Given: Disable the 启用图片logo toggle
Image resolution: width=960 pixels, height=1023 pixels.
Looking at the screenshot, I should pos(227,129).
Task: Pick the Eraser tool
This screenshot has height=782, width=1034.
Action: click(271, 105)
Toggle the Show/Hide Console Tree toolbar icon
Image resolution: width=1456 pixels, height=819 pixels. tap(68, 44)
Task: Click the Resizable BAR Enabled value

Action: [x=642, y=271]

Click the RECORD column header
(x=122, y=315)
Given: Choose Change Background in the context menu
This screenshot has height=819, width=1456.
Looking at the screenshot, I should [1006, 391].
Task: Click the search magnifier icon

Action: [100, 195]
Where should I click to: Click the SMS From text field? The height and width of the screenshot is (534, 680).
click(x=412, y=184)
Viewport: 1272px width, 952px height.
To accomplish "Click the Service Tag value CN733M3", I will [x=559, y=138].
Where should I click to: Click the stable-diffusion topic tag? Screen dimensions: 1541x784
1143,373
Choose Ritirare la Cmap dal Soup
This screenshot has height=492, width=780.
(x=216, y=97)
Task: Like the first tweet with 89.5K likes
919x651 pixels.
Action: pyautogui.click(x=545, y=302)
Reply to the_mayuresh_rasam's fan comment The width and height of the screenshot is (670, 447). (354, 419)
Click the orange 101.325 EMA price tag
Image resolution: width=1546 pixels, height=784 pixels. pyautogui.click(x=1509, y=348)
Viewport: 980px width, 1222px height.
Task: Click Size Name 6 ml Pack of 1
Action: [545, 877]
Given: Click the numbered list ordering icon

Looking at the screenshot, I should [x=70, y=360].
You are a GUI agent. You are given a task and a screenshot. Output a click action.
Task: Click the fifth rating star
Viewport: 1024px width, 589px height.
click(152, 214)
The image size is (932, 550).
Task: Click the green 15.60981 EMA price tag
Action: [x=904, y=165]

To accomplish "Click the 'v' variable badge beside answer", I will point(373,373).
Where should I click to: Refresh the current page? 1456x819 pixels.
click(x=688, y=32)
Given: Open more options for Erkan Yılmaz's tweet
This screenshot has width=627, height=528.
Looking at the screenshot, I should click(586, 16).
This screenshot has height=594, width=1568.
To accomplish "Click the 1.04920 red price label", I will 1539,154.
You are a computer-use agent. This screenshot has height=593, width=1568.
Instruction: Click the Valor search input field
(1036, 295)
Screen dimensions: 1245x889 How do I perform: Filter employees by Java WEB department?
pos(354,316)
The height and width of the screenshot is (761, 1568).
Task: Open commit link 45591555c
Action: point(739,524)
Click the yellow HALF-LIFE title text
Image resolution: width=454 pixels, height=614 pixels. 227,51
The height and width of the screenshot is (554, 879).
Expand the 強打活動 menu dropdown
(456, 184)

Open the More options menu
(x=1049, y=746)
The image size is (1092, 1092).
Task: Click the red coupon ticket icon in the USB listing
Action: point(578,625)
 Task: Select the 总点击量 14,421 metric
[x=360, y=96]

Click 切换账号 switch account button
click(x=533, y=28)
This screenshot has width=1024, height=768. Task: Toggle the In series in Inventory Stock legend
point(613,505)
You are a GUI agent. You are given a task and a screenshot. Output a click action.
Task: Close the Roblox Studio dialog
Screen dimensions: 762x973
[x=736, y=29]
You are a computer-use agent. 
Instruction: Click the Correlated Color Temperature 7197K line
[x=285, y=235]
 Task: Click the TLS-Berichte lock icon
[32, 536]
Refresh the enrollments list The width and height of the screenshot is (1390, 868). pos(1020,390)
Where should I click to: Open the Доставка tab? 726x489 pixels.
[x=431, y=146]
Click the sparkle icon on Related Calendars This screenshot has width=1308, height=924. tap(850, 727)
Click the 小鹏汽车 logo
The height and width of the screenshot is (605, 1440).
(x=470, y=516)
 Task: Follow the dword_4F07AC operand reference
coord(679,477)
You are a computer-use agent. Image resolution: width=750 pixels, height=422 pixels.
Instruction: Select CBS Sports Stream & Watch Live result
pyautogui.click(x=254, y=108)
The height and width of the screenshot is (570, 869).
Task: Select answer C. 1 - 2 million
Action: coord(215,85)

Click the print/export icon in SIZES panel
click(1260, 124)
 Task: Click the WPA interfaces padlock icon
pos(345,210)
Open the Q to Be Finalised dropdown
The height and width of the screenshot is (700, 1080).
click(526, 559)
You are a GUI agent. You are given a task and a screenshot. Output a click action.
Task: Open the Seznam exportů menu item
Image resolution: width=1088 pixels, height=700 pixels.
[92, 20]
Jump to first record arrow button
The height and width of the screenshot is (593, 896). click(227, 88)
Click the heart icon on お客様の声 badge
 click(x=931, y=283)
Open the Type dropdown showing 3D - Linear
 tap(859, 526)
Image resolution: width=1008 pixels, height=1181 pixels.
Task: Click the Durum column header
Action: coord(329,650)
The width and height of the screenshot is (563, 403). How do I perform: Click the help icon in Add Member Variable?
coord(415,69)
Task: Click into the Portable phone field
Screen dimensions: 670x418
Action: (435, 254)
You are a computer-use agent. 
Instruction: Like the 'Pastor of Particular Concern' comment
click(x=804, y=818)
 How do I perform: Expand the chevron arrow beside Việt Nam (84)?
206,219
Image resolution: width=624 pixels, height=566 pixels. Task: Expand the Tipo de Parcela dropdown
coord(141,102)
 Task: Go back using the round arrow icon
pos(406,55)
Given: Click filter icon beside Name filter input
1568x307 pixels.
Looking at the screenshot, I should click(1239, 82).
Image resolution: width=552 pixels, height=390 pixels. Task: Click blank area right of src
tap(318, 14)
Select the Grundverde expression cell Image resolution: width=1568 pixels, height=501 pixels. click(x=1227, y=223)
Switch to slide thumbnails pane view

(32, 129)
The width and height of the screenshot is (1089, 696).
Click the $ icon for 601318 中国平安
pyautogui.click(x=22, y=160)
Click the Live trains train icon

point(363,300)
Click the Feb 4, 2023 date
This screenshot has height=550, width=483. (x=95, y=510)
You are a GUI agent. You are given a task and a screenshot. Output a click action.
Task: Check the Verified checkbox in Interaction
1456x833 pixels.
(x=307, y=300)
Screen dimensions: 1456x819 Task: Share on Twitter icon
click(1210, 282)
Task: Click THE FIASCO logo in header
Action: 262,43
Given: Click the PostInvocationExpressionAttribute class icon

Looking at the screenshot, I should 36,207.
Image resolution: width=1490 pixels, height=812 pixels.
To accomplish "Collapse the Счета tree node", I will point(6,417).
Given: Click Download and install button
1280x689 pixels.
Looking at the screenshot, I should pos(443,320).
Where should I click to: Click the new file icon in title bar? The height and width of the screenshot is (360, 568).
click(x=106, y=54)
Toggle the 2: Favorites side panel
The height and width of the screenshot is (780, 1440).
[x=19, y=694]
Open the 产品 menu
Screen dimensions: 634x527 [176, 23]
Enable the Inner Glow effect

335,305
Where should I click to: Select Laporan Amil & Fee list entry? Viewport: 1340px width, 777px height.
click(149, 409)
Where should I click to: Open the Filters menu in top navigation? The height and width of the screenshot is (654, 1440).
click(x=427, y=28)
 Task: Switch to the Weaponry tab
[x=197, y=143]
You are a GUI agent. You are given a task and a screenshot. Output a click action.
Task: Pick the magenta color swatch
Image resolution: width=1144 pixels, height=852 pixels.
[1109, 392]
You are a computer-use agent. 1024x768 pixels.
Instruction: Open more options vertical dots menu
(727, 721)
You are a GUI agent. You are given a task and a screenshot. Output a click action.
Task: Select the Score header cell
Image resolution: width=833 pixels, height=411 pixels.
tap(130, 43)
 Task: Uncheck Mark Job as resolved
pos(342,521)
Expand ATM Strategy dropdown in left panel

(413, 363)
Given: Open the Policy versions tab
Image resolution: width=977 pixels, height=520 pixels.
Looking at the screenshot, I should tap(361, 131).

Aim of the exercise - Copy out the records above word for word, starting at the first line and ending at the line that contains "(x=122, y=315)".

Finished task -
Given: Disable the 启用图片logo toggle
Image resolution: width=960 pixels, height=1023 pixels.
Looking at the screenshot, I should pos(227,129).
Task: Pick the Eraser tool
This screenshot has height=782, width=1034.
Action: click(271, 105)
Toggle the Show/Hide Console Tree toolbar icon
Image resolution: width=1456 pixels, height=819 pixels. tap(68, 44)
Task: Click the Resizable BAR Enabled value

Action: [x=642, y=271]

Click the RECORD column header
(x=122, y=315)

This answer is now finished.